The possible explanations for our observation that health behaviour was more frequently applied by persons with more secondary impairments are in sharp contrast with each other and lead to contrasting implications for rehabilitation practice. In case, health behaviour has a positive effect on the prevention of secondary impairments, but persons with SCI only tend to engage in it after the occurrence of secondary impairments, the attention for education and training on health behaviour should be intensified. Rehabilitation professionals then need to focus on developing effective methods of persuading persons with SCI to take more responsibility for their health behaviour and to deliver information and education at a time when persons with SCI feel ready for it and recognise the relevance.21 Currently, education is institutionally based and acute rehabilitation oriented. Rehabilitation professionals also might need to expand their education regarding health behaviour in the long-term to persons who are living in the community. In case that protective health behaviour is only relevant in persons ‘at risk’, there seems to be no need to teach everything to everyone but is it important to identify groups that are at risk for certain secondary conditions and to teach them the skills necessary to prevent these conditions. Also, the effect of education and resulting health behaviours should in that case only be tested in such specific risk groups.
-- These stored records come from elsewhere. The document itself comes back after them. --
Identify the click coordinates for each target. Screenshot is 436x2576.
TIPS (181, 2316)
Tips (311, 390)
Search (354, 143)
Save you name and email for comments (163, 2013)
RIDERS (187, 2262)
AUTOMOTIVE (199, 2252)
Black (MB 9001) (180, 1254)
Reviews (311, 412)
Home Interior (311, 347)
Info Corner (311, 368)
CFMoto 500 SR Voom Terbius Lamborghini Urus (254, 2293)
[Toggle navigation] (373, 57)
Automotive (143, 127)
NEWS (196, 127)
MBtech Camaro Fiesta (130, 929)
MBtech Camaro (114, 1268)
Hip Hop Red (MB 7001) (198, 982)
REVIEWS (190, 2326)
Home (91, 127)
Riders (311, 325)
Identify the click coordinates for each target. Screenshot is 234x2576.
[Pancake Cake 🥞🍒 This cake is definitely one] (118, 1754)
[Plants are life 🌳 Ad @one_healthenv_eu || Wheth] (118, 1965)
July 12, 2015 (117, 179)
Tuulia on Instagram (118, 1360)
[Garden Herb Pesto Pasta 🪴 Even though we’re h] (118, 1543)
In case, health behaviour as measured does not have any impact at all on the occurrence of secondary conditions, it is not necessary to spend so much effort to the education on health behaviour during rehabilitation, implying immense consequences for the content of most rehabilitation programmes.
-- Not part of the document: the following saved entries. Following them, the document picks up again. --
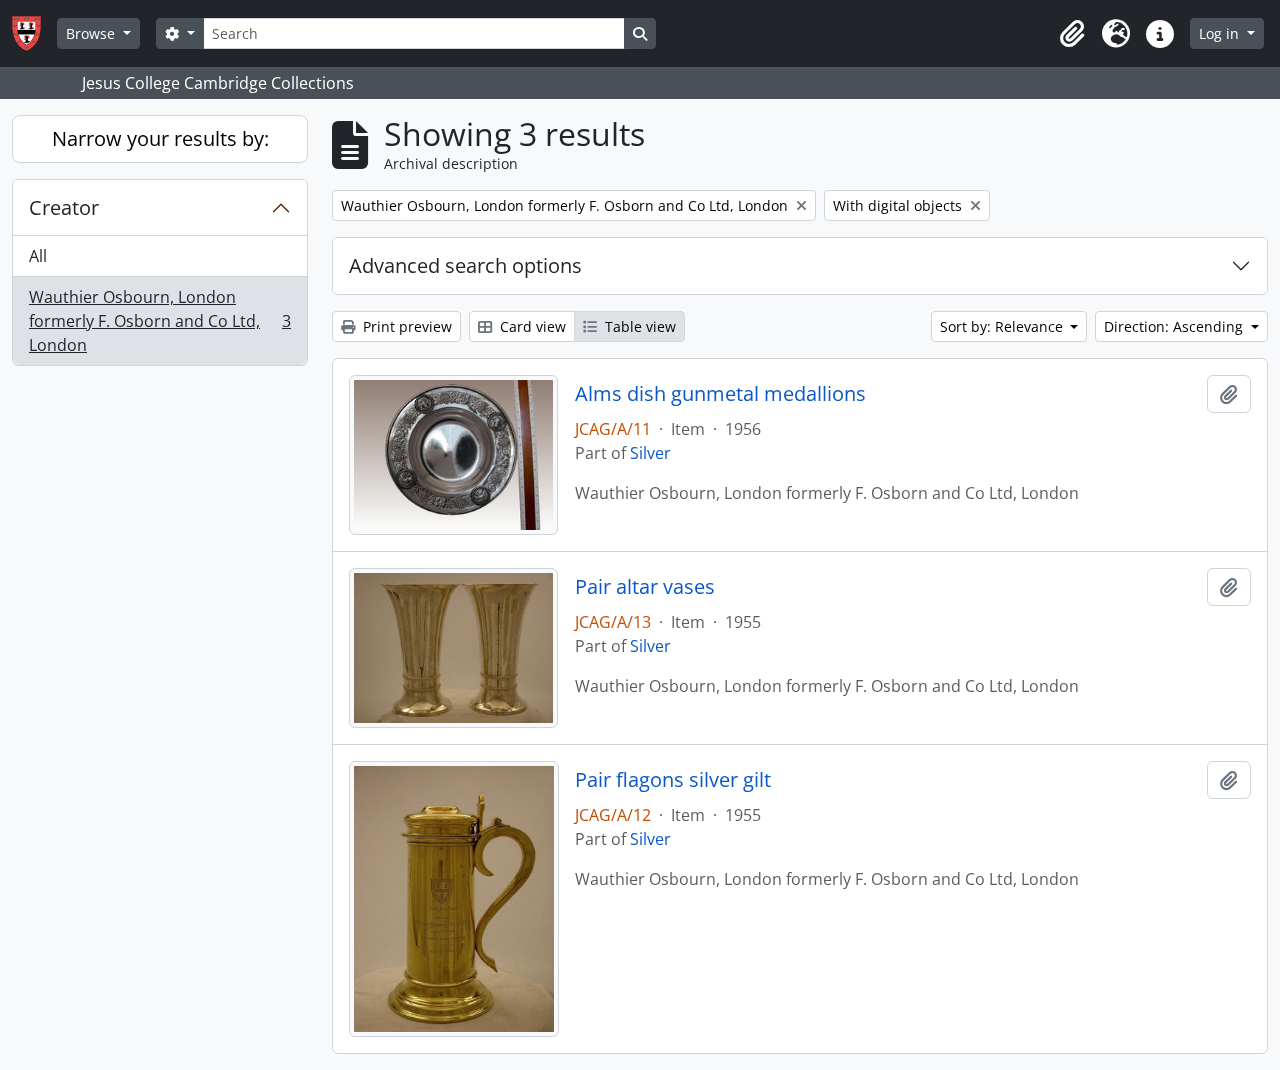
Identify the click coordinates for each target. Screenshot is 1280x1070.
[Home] (34, 33)
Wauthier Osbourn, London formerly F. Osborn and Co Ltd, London (159, 321)
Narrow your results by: (160, 138)
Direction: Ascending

Owing to the cross-sectional study design, it is not possible to say whether or not persons with SCI only started the health behaviour measured after the occurrence of problems. As education on a healthy lifestyle is a core component of literally every rehabilitation programme and secondary impairments are prevalent, it is of great importance to rigorously test the efficacy of health behaviours promoted during rehabilitation. Therefore, longitudinal research is recommended to study what persons with SCI know about health behaviour; when, why, and what health behaviours they practice; and the impact of health behaviour on the prevalence of secondary impairments.